There's an old joke that goes: "There are two kinds of gay men: size queens and liars."

That's not true, of course; plenty of guys prefer men with average-or-smaller endowments. But it's safe to say there are two kinds of guys who say they have huge dicks: they're either liars or men with Guinness-astonishing, butt-busting cocks. Is a love of size greedy and superficial? One size-seeker says no: "I just love a really big piece of hard meat, the thicker the better. It's a natural wonder, like the Grand Canyon."

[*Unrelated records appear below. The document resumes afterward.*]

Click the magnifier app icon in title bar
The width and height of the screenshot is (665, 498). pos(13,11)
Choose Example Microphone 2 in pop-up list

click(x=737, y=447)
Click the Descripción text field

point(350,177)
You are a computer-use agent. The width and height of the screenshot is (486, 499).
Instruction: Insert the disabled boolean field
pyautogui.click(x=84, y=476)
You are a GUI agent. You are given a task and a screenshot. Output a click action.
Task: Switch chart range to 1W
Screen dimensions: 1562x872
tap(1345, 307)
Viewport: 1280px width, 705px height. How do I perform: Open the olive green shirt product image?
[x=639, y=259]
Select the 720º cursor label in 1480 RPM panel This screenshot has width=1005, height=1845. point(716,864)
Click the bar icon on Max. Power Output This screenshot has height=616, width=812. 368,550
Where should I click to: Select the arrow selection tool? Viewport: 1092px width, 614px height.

There is, of course, the question of just what to do with that guy in a thousand who really does have ten inches or more. After all, the Grand Canyon won't fit up your butt. (Though, with relaxation and practice, even the hungest of the hung can be accommodated.) Still, there's a common assumption that bigger really is better; how else to explain the unending stream of penis-enlargement spam that floods our e-mail accounts? No matter how irrational it may be, most of us gay men, those of us with less-than-huge jimmies, can't help but envy the astonishingly hung. Sure, that extra inch or three doesn't equate to super-masculinity; there are plenty of femmy guys with dangling dongs. Still, when you look at a horse-hung man, mere rationality fails. Thick, veiny, and _really_ big - who wouldn't want a piece of that?

And what about the owners of major meat? The late porn actor Scott O'Hara, known for having "The Biggest Dick in San Francisco," took it all with a grain of salt, often bemoaning the fact that most guys, upon viewing his endowment, refused to treat him like the bottom he was. Still, he managed to found a career in part on his talent for self-sucking a shaft that began where most guys' ended.

Jonah Falcon is hung even bigger, a man with a humongous piece, documented at a mind-boggling 13-plus inches. "I'm longer than my forearm, thicker than my wrist," he says, and photos bear him out. He has, somehow, managed to live with his blessings and cope with his admirers. "I enjoy having my ego stroked sometimes. I like complimentary talk during sex, so long as it's sincere, but that's only during sex."

Obviously, most of us would like to be approached as more than just a piece of meat, at least usually. So how does Jonah deal with men who are hunting inches? "Actually, I usually try to seek out size queens a bit, because a lot of guys don't want to _attempt_ to let me fuck them," he says. "So I usually try for guys who find my size a turn-on and love the rest of me, too." And perhaps that's the most important thing. Sure, it's nice to be objectified every once in a while, but a big dick isn't an accomplishment, it's a genetic gift. In our bigger-is-better culture of triple cheeseburgers and big-as-a-house SUVs, tree-trunk cocks fill most of us with awe. But they may not be a total life-transforming blessing for those who are immensely hung. (For one thing, try and find a jockstrap that fits....)

And as for the rest of us, the less than spectacularly gifted? Well, take heart. As the old song says, "It ain't the meat, it's the motion."